(Collected data entries)
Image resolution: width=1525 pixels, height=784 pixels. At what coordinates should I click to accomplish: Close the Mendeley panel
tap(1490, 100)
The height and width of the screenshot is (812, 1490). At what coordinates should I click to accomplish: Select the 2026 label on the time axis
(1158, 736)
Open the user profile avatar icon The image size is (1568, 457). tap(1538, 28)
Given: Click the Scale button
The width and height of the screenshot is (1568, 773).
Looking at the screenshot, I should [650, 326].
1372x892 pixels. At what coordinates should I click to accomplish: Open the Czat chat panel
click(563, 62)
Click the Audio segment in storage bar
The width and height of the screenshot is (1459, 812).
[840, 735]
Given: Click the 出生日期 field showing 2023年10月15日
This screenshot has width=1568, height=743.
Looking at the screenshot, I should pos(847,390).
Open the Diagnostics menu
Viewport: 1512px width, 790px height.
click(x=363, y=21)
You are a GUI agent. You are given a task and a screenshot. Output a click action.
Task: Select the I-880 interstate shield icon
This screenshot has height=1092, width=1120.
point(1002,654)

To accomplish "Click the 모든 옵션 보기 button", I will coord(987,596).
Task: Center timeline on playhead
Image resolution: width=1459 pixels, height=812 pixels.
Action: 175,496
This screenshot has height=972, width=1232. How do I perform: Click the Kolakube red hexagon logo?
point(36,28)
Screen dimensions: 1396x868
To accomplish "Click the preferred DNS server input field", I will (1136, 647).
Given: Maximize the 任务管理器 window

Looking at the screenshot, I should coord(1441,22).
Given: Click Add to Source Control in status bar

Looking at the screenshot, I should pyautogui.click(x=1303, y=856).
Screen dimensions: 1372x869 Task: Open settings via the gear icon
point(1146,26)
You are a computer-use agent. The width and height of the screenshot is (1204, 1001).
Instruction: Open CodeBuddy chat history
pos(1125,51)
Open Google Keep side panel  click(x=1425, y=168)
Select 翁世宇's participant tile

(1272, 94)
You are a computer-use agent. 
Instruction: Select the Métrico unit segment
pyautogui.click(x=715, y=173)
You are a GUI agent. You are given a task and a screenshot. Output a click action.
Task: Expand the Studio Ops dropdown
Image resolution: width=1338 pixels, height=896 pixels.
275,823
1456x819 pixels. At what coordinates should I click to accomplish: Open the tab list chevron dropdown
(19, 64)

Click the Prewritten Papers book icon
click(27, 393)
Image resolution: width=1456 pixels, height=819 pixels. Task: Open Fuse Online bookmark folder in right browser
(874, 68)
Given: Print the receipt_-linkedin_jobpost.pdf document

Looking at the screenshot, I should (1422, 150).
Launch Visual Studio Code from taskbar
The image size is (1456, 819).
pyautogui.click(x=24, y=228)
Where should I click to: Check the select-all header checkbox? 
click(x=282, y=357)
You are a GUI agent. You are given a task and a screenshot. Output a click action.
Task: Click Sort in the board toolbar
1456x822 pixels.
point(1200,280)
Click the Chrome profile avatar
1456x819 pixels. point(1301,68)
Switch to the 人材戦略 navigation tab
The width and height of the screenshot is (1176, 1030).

What needs to be done -
Scan the entries above for the string "Studio" and copy each line that contains it.

Your solution -
Task: Expand the Studio Ops dropdown
Launch Visual Studio Code from taskbar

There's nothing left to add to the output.